## What needs to be done
Show all lines of the listing that hold the word "Egrève".

## Material provided

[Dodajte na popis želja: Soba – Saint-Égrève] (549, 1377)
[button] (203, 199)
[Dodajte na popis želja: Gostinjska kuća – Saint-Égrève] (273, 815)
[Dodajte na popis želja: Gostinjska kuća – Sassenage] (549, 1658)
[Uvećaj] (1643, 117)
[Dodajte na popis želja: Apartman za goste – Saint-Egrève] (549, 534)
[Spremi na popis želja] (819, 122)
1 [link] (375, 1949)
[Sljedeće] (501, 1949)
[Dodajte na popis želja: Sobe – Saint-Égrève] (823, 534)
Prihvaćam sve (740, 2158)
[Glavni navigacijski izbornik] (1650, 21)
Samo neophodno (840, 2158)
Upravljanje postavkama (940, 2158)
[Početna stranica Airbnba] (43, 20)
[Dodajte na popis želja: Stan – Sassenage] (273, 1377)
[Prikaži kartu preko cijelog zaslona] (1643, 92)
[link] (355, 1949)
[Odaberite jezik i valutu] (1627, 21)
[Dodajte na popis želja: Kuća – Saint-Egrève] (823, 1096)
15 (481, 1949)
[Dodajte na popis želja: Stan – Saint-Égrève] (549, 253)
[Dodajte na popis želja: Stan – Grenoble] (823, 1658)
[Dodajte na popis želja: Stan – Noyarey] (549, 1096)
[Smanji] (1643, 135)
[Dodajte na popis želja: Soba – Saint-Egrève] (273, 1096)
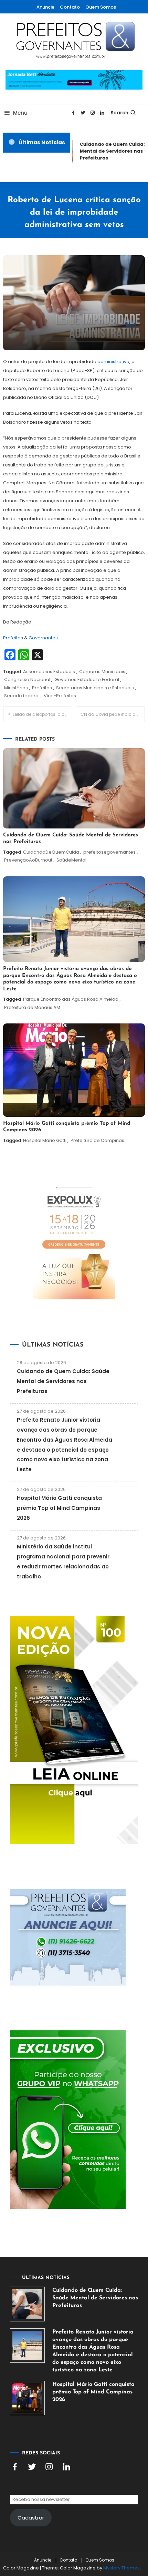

## Response to the task
[Dodajte na popis želja: Apartman za goste – Saint-Egrève] (549, 534)
[Dodajte na popis želja: Kuća – Saint-Egrève] (823, 1096)
[Dodajte na popis želja: Soba – Saint-Egrève] (273, 1096)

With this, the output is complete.